In August of 1993, the wife commenced an action for divorce on the ground of one year’s continuous separation and requested the previous order be adopted by the court. The wife also alleged the husband’s negotiated early separation incentive plan with the United States Navy was in lieu of retirement benefits as contemplated in the 1990 order and requested she receive monies from his VSI payments, pursuant to the terms of the 1990 order. The husband answered and counterclaimed alleging the wife’s request for 20% of his VSI payments was barred by the doctrine of res judicata. The husband also requested a modification in child support on the grounds of reduced income.

The family court granted the wife’s request for divorce, ordered the husband to pay the wife 20% of each annual installment he received under his VSI agreement and required the husband to pay $595 per month in child support. This appeal followed.

DISCUSSION

I. Apportionment of Marital Property

The husband argues the family court erred in holding his VSI payments were marital property. Specifically, the husband asserts the VSI payments should have been deemed nonmarital property because he entered into the early discharge agreement with the Navy after judicial approval of the parties’ separation agreement, which only contemplated apportionment of his “retirement” benefits. We disagree.

It is well settled that military retirement benefits accrued during marriage constitute a shared investment of both parties and payments therefrom are subject to equitable apportionment. Eckhardt v. Eckhardt, 309 S.C. 225, 420 S.E. (2d) 875 (Ct. App. 1992). The characterization of VSI payments has never before been considered in South Carolina [504]*504and rarely has been considered elsewhere. Courts in Ohio and Florida have held VSI benefits more analogous to severance pay than to retirement benefits and therefore not marital property. See Kelson v. Kelson, 647 So. (2d) 959 (Fla. Dist. Ct. App. 1994); McClure v. McClure, 98 Ohio App. (3d) 27, 647 N.E. (2d) 832 (1994). Courts in Arizona, Montana, and another district court of appeals in Florida have held VSI benefits or special separation benefits (SSB) tantamount to retirement benefits and subject to equitable division. See In re Marriage of Crawford, 180 Ariz. 324, 884 P. (2d) 210 (Ct. App. 1994); Abernethy v. Fishkin, 638 So. (2d) 160 (Fla. Dist. Ct. App. 1994); Blair v. Blair, 894 P. (2d) 958 (Mont. 1995).

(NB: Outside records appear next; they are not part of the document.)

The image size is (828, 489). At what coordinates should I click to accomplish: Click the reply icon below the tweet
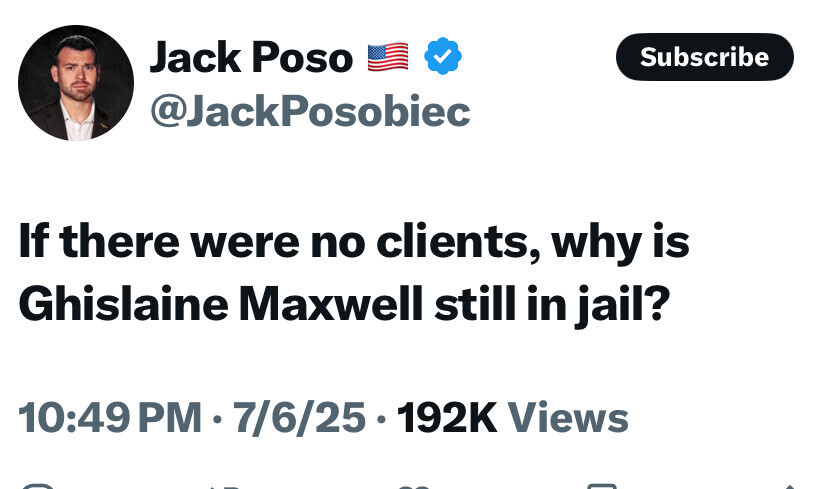(38, 486)
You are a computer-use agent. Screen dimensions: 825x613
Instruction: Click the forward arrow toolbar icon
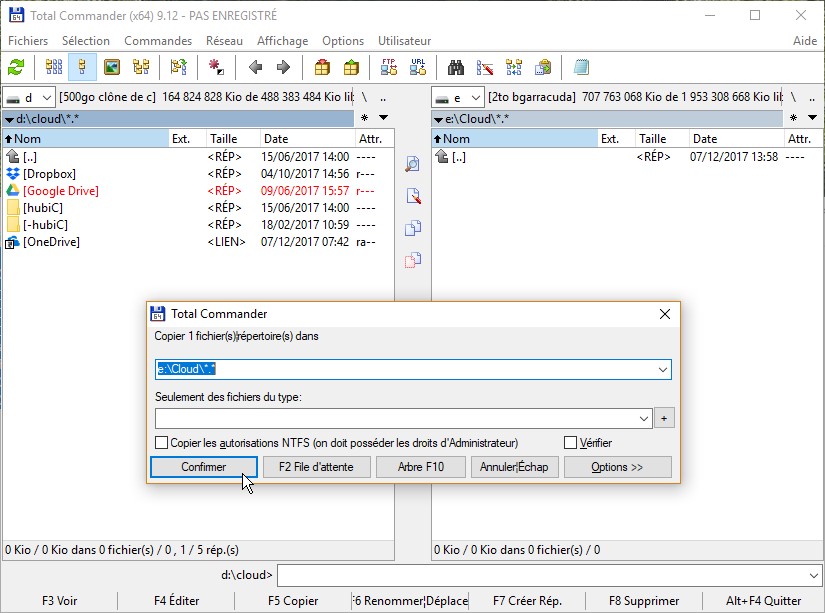[283, 68]
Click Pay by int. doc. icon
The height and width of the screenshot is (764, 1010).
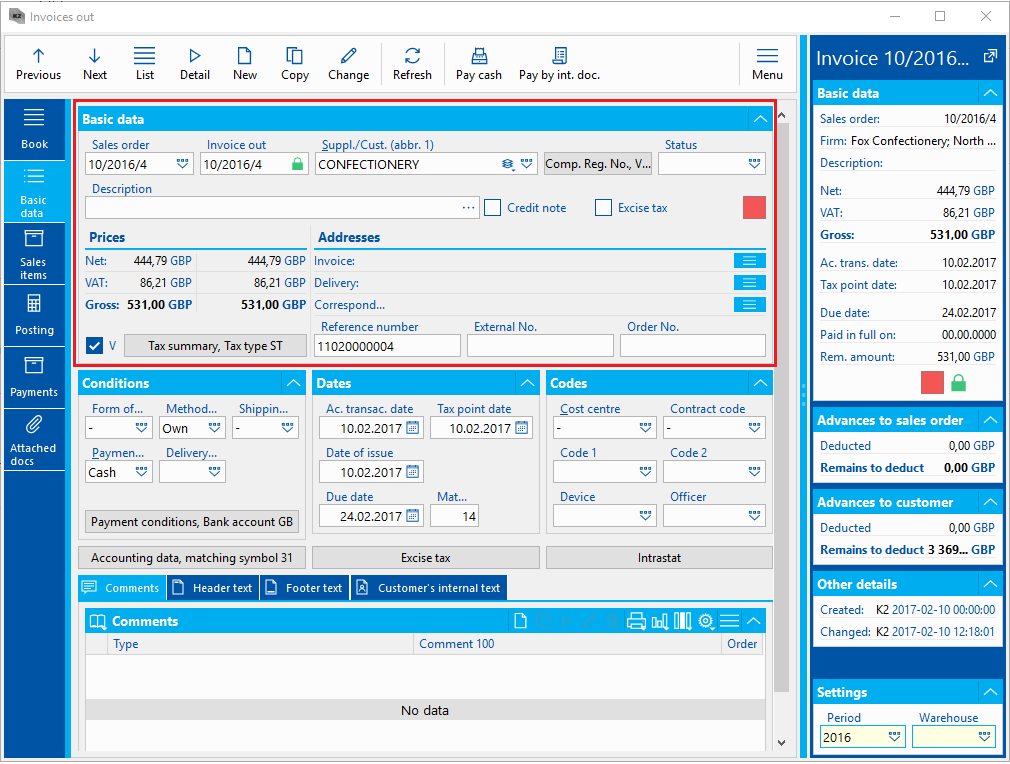click(x=558, y=56)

We agree with the family court that under the facts of this case, the husband’s early discharge under the VSI program is analogous to an early retirement. Like retirement benefits, payments pursuant to an early separation agreement are based in part on the length of time a person served in the military and his pay grade during his time of service. Here, the husband voluntarily elected to accept an early discharge from the Navy rather than risk an involuntary discharge, which would have been due solely to his own misconduct. Although the husband correctly cites S.C. Code Ann. Section 20-7-473(2)(c) (Supp. 1994) for the proposition that property acquired by either party after entry of a permanent order of separate maintenance and support or of a permanent order approving a property or marital settlement agreement between the parties is nonmarital, here, any rights the husband now possesses to receive early discharge incentive payments are due to the time he spent in the military and accrued during his marriage to the wife, not after the separation agreement was approved. Thus, we hold the family court properly deemed the funds received by the husband pursuant the VSI agreement marital property.

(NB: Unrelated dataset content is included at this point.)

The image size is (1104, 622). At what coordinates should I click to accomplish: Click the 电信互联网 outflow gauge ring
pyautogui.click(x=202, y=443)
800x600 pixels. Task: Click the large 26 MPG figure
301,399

The husband also asserts the court lacked subject matter jurisdiction to modify the original property division made pursuant to the 1990 order. This argument is without merit. In light of our holding that the husband voluntarily elected to receive payments via an early discharge incentive plan in lieu of the retirement benefits contemplated in the original order, we find no error in the family court ordering payments to the wife pursuant to the provisions of the [505]*5051990 order. The husband cannot, by his voluntary act of changing the plan under which he will receive his post-military service payments, divest the wife or her rights as contemplated under the 1990 order.

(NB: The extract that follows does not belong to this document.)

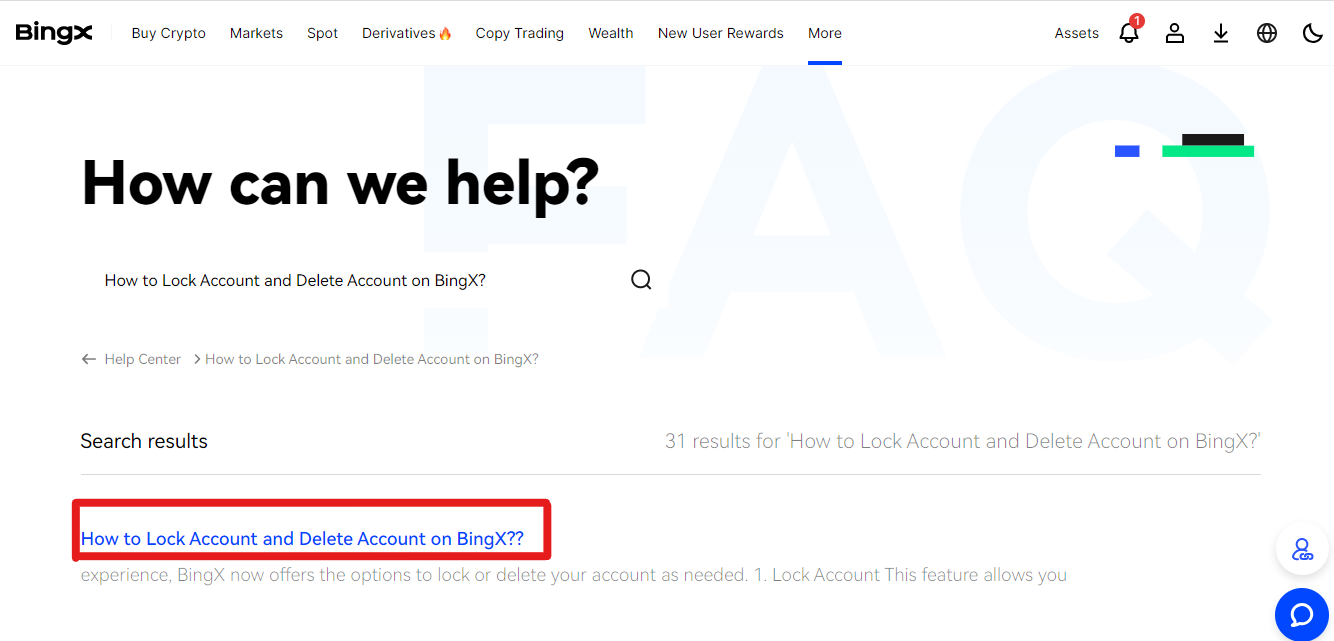1334x641 pixels.
Task: Go to Copy Trading
Action: point(520,33)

Moreover, we do not agree with the husband’s contention that the VSI payments are not subject to state equitable distribution laws due to federal preemption. We are unaware of any federal statute which expressly excludes early discharge incentive pay from state equitable distribution. But see Mansell v. Mansell, 490 U.S. 581, 109 S.Ct. 2023, 104 L.Ed. (2d) 675 (1989) (holding veteran’s disability benefits received in lieu of waived retirement benefits could not be treated as divisible property where disability pay was expressly exempted from claims pursuant to the Uniformed Services Former Spouses’ Protection Act, 10 U.S.C.A. § 1408(a)(4)(B) (Supp. 1995)). In our view, had Congress intended to exclude early separation incentive pay from state apportionment laws, it easily could have done so. Moreover, in discussing Congress’ intent in enacting these programs, one court noted that literature distributed by the Department of Defense explaining the Voluntary Separation Incentives and Special Separation Benefits programs states that the treatment of VSI and SSB payments is not dictated by federal law and that it will be up to the state courts to rule on the divisibility of these incentives. Abernethy v.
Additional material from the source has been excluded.